The 72nd Cannes Film Festival will open with the main competition screening of the American director and screenwriter Jim Jarmusch’s new film, The Dead Don’t Die.
The screen of the Grand Théâtre Lumière will display the film on 14 May as part of this year’s first Palme d’Or competition screening.
The film takes place in the sleepy small town of Centerville, something is not quite right. The moon hangs large and low in the sky, the hours of daylight are becoming unpredictable, and animals are beginning to exhibit unusual behaviors.
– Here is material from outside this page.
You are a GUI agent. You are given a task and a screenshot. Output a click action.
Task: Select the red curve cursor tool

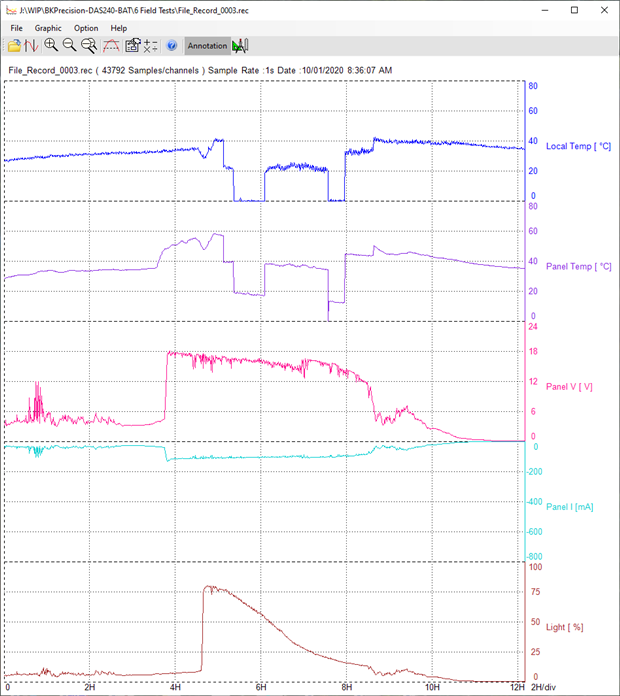(112, 46)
No one quite knows why. News reports are scary, and scientists are concerned. But no one foresees the strangest and most dangerous repercussion that will soon start plaguing Centerville. The dead rise from their graves and savagely attack and feast on the living, and the citizens of the town must battle for their survival.
The independent filmmaker’s newest foray into genre film (after the western with Dead Man, Samurai/crime film with Ghost Dog: The Way of the Samurai, and his vampire film, Only Lovers Left Alive ) promises to be “the greatest zombies cast ever disassembled”: Bill Murray, Adam Driver, Tilda Swinton, Chloë Sevigny, Steve Buscemi, Danny Glover, Caleb Landry Jones, Rosie Perez, Iggy Pop, Selena Gomez, RZA, Sara Driver, Austin Butler, Luka Sabbat, Eszter Balint, Carol Kane and Tom Waits. The Dead Don’t Die also reunites Jarmusch with many of his frequent collaborators, including Director of Photography Frederick Elmes (Night on Earth, Paterson, Broken Flowers) and Editor Affonso Gonçalves (Only Lovers Left Alive, Paterson).
The Dead Don’t Die is Jarmusch’s 13th feature film and stands as not just a humorous and sometimes scary subversion of the genre (with a nod to George Romero’s seminal film, Night of the Living Dead) but also a tribute to cinema itself.
Since Stranger Than Paradise, Caméra d’or winner at the Festival de Cannes in 1984 which was a landmark in the history of new independent American cinema, Jarmusch has been sharing with us his artful, soulful universes, inspired soundtracks, offbeat humour, and the meanderings of his anti-heroes in an always slightly strange world. At Cannes, his elegant, rock and roll cinema, often presenting an alternative America, has been honoured with four awards, including the Short Film Palme d’or in 1993 for Coffee and Cigarettes: Somewhere in California and the Grand Prix in 2005 for Broken Flowers.
In 2016, Jarmusch had two films in the Official Selection: Paterson with Golshifteh Farahani and Adam Driver, and Gimme Danger, the music documentary on Iggy and the Stooges.